#### [Text passage]
>>

# Why does my cat run underfoot?



## hal1 (Jul 16, 2011)

I was going to title this thread "My cat loves being kicked" 

They're not stupid, so why does he run underfoot when I'm walking? Could it be he likes to be kicked across the room? (accidentally)


----------



## MowMow (Nov 6, 2010)

Amen to this. Shep. Book is *always* underfoot and I trip and step on him constantly.

Worse is in the kitchen. He lays RIGHT behind me so when I turn around to walk I step RIGHT on him. He never seems to learn though.....


----------



## cooncatbob (May 27, 2011)

You have to see the world from the cat point of reference, his world is way down there, he doesn't realize you don't have eye's in your feet.
Also he want to be as close to you as possible, to a cat your their care giver, your Moma.


----------



## BotanyBlack (Apr 6, 2011)

and this is why i do the "kitty shuffle" and still manage to trip over them.. Sherbert was tripped over by me for 18 years, no they never learn..


----------



## SomeRandomChick (Sep 11, 2011)

CeCe is the same exact way. She has taught me to shuffle through the house, rather than taking steps. I am afraid to launch her. Lol. She not only stays under foot, but darts around the side of your legs to the front, or even between your legs as you're taking a step.

<<

#### [Aim of the exercise]
In the thread about cats running underfoot, rewrite the paragraph beginning "CeCe is the same exact way" as a short bulleted list that keeps its main facts. The records that come next are from a different source than the thread.

#### [Material shown]

>>

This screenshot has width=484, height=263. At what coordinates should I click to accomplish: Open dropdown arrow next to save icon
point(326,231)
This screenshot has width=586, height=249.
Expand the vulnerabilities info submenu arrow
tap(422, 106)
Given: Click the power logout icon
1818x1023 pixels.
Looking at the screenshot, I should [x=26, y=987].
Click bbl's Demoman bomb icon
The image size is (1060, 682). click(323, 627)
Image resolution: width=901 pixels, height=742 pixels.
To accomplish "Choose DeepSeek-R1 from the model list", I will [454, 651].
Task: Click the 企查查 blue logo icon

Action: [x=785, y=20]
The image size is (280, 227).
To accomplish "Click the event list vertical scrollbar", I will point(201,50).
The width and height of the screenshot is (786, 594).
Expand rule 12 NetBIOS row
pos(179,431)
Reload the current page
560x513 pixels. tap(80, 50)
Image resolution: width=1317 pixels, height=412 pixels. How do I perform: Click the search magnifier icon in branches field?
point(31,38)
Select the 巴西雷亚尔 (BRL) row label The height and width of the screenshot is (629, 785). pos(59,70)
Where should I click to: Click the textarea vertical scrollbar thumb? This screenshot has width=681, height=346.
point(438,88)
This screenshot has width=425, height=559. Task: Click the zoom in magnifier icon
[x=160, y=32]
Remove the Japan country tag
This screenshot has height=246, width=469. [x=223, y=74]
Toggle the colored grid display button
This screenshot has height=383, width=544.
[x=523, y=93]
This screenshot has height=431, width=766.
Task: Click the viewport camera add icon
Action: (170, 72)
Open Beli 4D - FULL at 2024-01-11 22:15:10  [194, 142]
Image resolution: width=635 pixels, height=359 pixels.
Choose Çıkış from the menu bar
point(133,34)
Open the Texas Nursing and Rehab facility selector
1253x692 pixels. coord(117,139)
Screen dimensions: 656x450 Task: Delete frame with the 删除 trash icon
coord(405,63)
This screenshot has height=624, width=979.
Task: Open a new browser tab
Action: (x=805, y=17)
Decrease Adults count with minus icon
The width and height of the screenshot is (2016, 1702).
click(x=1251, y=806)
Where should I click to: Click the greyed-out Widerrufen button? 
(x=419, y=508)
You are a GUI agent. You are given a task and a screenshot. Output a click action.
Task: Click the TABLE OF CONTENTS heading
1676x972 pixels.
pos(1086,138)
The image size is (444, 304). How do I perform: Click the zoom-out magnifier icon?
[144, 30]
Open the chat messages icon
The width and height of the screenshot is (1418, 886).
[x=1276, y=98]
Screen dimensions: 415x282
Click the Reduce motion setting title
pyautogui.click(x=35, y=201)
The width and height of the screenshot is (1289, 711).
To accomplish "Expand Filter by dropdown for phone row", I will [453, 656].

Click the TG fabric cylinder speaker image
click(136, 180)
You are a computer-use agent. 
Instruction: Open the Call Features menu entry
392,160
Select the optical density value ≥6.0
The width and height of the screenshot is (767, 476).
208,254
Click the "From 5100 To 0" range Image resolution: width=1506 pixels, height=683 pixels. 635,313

<<

#### [Solution]
- CeCe behaves the same way.
- She has taught the writer to shuffle through the house instead of taking steps, for fear of launching her.
- She stays underfoot.
- She also darts around the sides of the legs to the front, or even between the legs during a step.